▸ **PROVIDED RECORDS**:

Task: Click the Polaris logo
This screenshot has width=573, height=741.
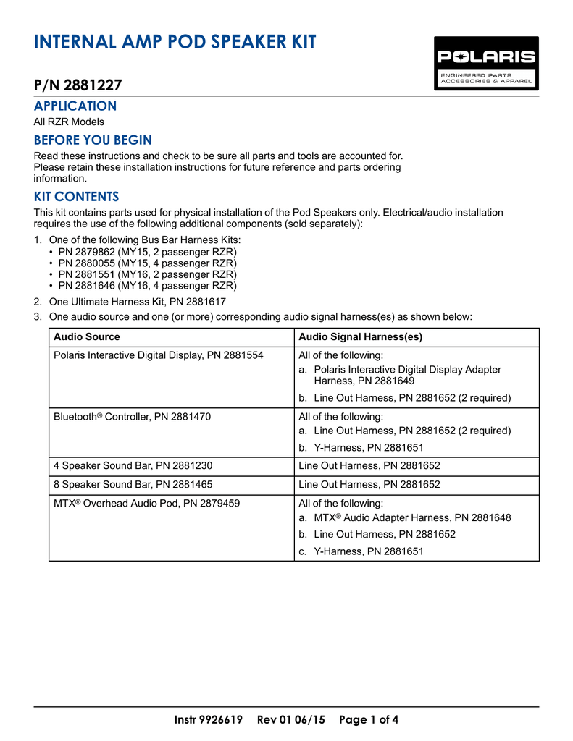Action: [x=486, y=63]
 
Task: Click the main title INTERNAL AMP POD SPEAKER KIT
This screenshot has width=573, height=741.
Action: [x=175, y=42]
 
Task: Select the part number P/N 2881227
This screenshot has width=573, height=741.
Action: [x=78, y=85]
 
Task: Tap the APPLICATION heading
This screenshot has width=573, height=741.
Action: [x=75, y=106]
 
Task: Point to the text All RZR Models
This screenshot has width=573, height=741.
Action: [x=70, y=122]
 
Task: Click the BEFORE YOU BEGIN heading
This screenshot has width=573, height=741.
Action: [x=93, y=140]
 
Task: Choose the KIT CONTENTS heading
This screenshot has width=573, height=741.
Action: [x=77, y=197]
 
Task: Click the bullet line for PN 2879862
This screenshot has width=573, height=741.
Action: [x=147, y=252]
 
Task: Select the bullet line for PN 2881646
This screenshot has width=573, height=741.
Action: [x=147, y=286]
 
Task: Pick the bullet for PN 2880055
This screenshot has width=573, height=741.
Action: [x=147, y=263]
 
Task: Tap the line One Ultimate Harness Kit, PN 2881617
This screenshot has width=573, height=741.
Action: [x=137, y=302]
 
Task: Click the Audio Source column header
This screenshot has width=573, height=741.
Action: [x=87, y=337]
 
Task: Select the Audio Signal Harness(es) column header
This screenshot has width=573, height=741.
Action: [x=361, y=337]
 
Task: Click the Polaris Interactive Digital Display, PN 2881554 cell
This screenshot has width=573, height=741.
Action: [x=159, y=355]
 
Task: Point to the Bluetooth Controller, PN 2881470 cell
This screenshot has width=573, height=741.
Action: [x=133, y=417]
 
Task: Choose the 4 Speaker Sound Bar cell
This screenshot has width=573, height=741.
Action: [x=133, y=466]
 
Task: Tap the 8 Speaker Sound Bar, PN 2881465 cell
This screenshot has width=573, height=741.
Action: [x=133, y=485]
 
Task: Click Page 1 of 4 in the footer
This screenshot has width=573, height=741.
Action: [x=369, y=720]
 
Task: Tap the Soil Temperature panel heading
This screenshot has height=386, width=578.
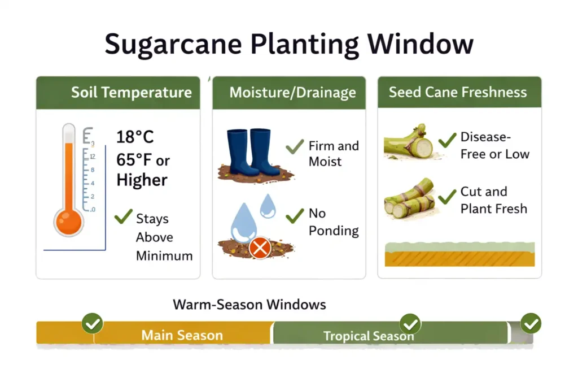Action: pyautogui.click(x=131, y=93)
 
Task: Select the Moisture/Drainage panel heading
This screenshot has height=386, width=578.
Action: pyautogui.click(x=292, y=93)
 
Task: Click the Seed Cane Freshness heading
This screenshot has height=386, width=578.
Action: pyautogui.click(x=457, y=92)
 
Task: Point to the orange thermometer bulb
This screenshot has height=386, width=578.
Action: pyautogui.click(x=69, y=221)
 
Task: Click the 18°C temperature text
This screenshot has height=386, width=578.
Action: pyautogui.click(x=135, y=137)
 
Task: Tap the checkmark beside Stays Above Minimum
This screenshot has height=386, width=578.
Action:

▸ **YOUR TASK**: Reproduce the stretch of items from the line containing "Task: Click the Audio Source column header" through the line containing "Action: [x=133, y=466]", both included, and reproduce only those lines. Keep every line, including the requests, but scale each x and y coordinate in the answers by 0.3 and round to whole numbers, with halves rounded up.

▸ **SOLVED PROBLEM**:
Task: Click the Audio Source column header
This screenshot has width=573, height=741.
Action: [x=26, y=101]
 
Task: Select the Audio Signal Harness(es) column header
This screenshot has width=573, height=741.
Action: [x=108, y=101]
 
Task: Click the Polaris Interactive Digital Display, PN 2881554 cell
This screenshot has width=573, height=741.
Action: [x=48, y=107]
 
Task: Point to the Bluetooth Controller, PN 2881470 cell
This screenshot has width=573, height=741.
Action: [x=40, y=125]
 
Task: Choose the 4 Speaker Sound Bar cell
This screenshot has width=573, height=741.
Action: [x=40, y=140]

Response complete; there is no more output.